PROBLEM TO SOLVE:
The result should be an exact copy of only the lines from the one with "You are a GUI" through the last line of the data below, with pictures omitted.

AVAILABLE DATA:
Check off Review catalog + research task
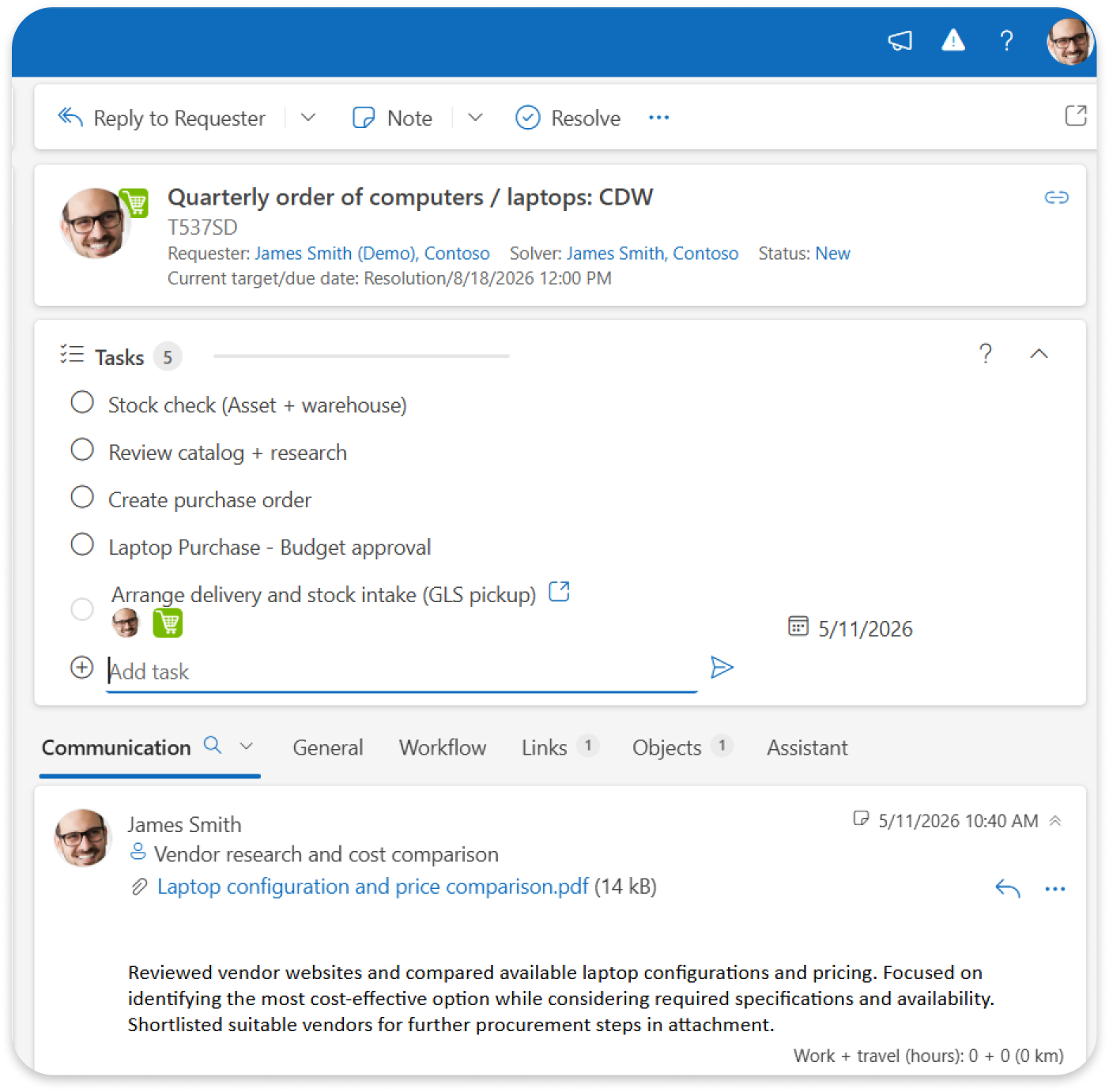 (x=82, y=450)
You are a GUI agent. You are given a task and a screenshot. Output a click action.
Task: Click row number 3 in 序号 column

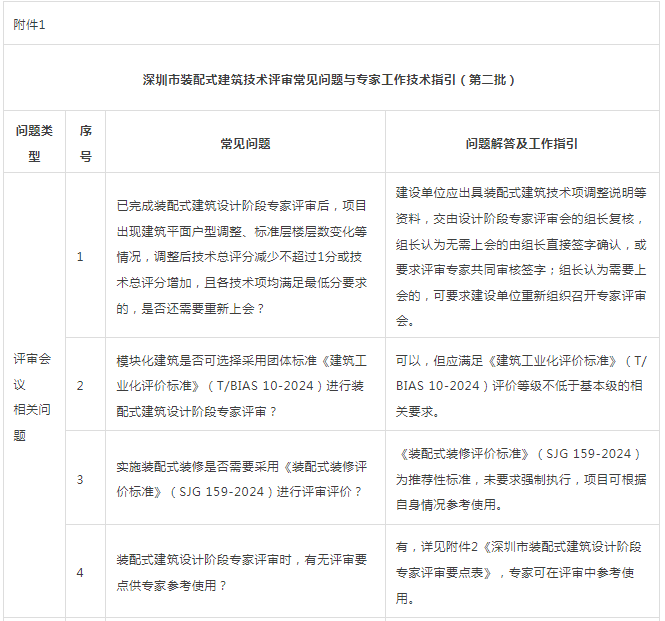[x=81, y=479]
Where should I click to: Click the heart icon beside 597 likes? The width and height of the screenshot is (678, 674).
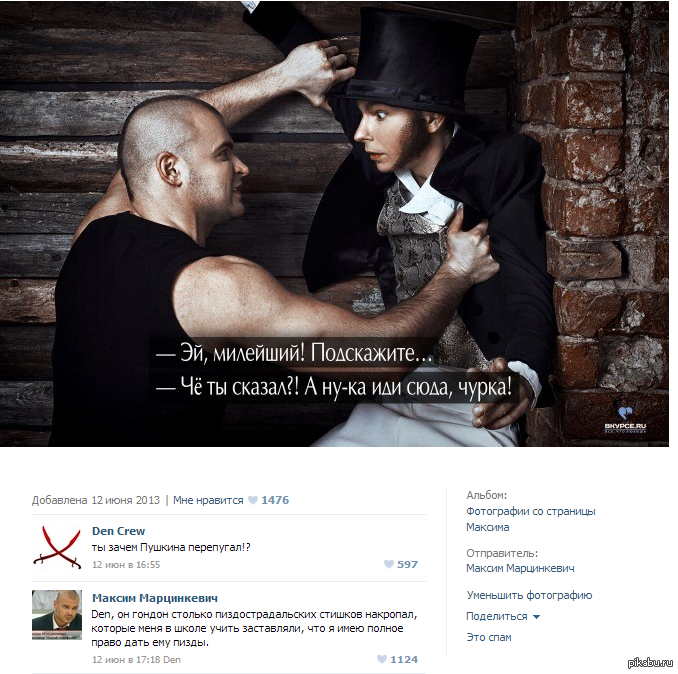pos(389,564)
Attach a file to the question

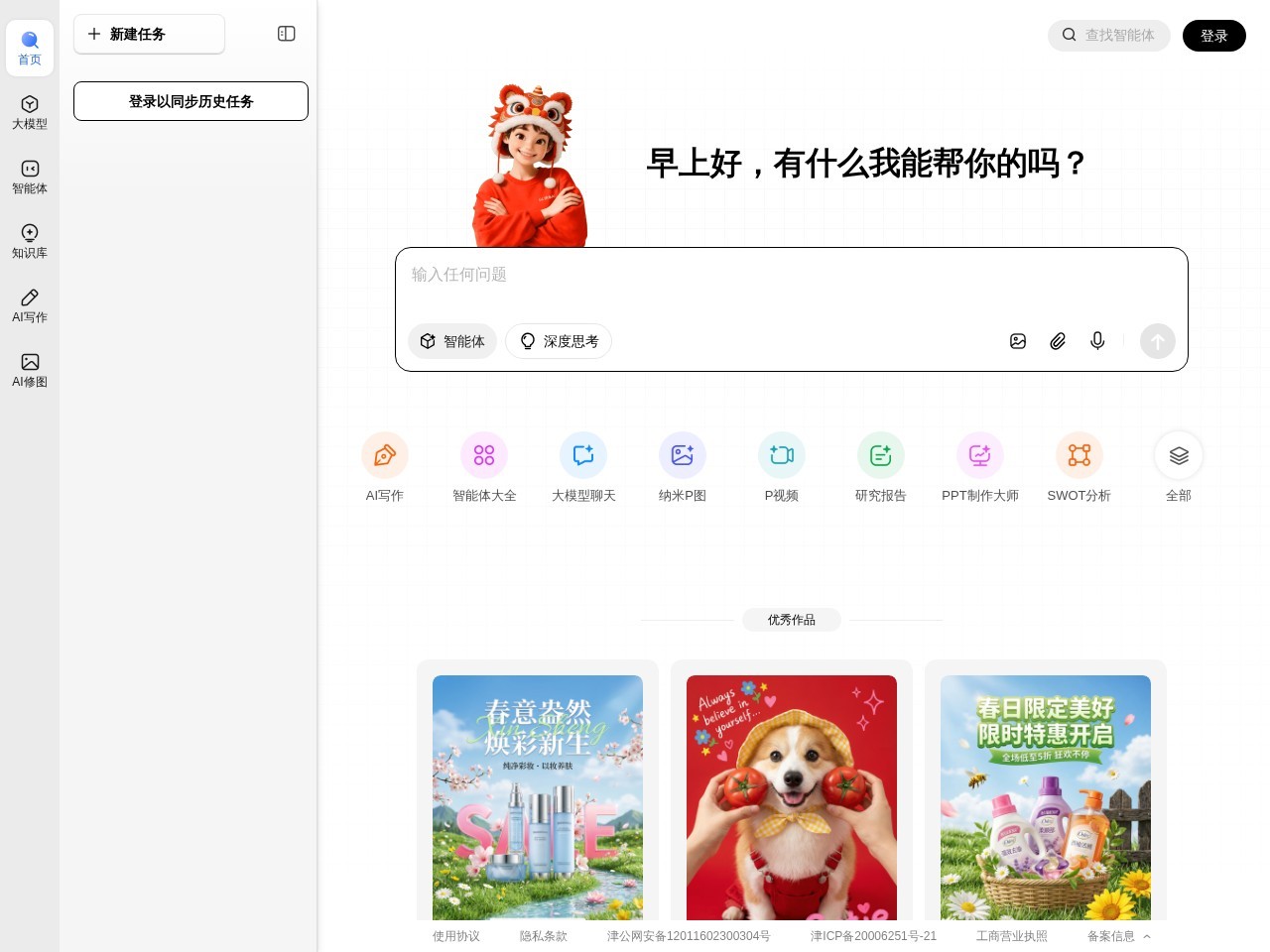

EXERCISE SOLUTION:
You are a GUI agent. You are given a task and a screenshot. Output a click action.
Task: Click row number 3 in 序号 column

[x=81, y=479]
Where should I click to: Click the heart icon beside 597 likes? The width and height of the screenshot is (678, 674).
pos(389,564)
Attach a file to the question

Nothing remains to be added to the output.